• **DOCUMENT TEXT**
In the new U.S healthcare plan we have heard so much about, it will be the government, not the market, who decides who gets treated and what level of treatment they will have. England and Canada have a similar system, and by all accounts there is widespread dissatisfaction. The government cannot possibly provide ALL of the healthcare that any of its citizens demand – it will bankrupt the country. So it will have to decide who gets what. Older folks will not get that heart transplant paid for by the government – it’ll be more cost efficient for the government to grant it to a younger guy. Or, there will be a huge wait for the government insured service, during which time, the marginal patient will die.

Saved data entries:
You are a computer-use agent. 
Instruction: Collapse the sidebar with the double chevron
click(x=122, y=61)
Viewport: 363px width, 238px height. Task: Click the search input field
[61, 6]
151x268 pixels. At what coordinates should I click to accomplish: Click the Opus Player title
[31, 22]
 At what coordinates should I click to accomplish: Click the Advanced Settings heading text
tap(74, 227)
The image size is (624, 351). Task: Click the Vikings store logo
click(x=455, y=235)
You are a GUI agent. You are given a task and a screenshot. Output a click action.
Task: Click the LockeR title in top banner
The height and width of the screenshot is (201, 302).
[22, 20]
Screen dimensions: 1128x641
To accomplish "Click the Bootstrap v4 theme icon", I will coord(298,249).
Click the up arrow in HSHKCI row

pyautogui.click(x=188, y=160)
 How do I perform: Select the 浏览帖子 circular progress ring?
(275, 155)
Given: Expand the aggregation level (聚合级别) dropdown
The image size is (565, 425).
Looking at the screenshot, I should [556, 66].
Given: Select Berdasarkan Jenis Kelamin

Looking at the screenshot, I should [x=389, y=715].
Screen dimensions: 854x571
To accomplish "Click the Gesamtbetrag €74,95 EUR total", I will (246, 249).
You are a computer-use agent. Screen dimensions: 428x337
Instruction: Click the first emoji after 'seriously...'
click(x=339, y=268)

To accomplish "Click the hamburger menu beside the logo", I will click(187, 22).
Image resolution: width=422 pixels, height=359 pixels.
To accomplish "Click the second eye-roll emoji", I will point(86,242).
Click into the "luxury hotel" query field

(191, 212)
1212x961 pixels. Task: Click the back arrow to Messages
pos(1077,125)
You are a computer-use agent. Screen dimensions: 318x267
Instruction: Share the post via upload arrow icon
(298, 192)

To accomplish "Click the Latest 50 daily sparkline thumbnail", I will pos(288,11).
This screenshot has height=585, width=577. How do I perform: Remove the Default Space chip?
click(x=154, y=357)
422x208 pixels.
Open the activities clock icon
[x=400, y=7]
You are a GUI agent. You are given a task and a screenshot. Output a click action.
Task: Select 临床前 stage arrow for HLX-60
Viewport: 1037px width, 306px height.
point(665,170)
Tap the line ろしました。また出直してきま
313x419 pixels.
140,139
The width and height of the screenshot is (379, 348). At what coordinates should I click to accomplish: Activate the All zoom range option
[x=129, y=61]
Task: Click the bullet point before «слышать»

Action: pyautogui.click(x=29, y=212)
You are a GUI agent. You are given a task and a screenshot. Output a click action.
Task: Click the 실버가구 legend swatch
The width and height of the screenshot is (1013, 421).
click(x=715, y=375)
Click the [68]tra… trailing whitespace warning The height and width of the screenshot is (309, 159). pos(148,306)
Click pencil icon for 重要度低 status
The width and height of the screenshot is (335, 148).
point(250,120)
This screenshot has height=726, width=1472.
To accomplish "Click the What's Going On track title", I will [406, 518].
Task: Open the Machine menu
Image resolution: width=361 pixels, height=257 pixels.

• **TASK**
Carry on the passage about government-run healthcare, starting right after its last sentence.

• **RESULT BELOW**
Adam Smith was a Scottish Philosopher in the Age of Enlightenment. In 1776, the same the year the Declaration of Independence was written, he published ‘An inquiry into the Nature and Causes of the Wealth of Nations‘. It was an astounding book at the time, and laid the foundation for the school of economic thought called ‘enterprise economics’. That body of thought contended that if market participants were free, their choices guided by their own self interest would produce the most efficient and optimal use of the country’s resources. He contended that efforts by the state to promote social goals would be ineffective, and would result in a consistently suboptimal result. This economic point of view is commonly referred to as ‘the invisible hand‘, from Smith’s contention that under his laissez-faire theory of economic allocation, goods, utilization, and consumer satisfaction would be optimized as if by an ‘invisible hand’. In Das Kapital, published in 1867, Karl Marx formulated his theory that the greatest good could be had from state control of the means of production. We spent the bulk of the 20th century observing which theory worked best. I hope we do not forget those lessons.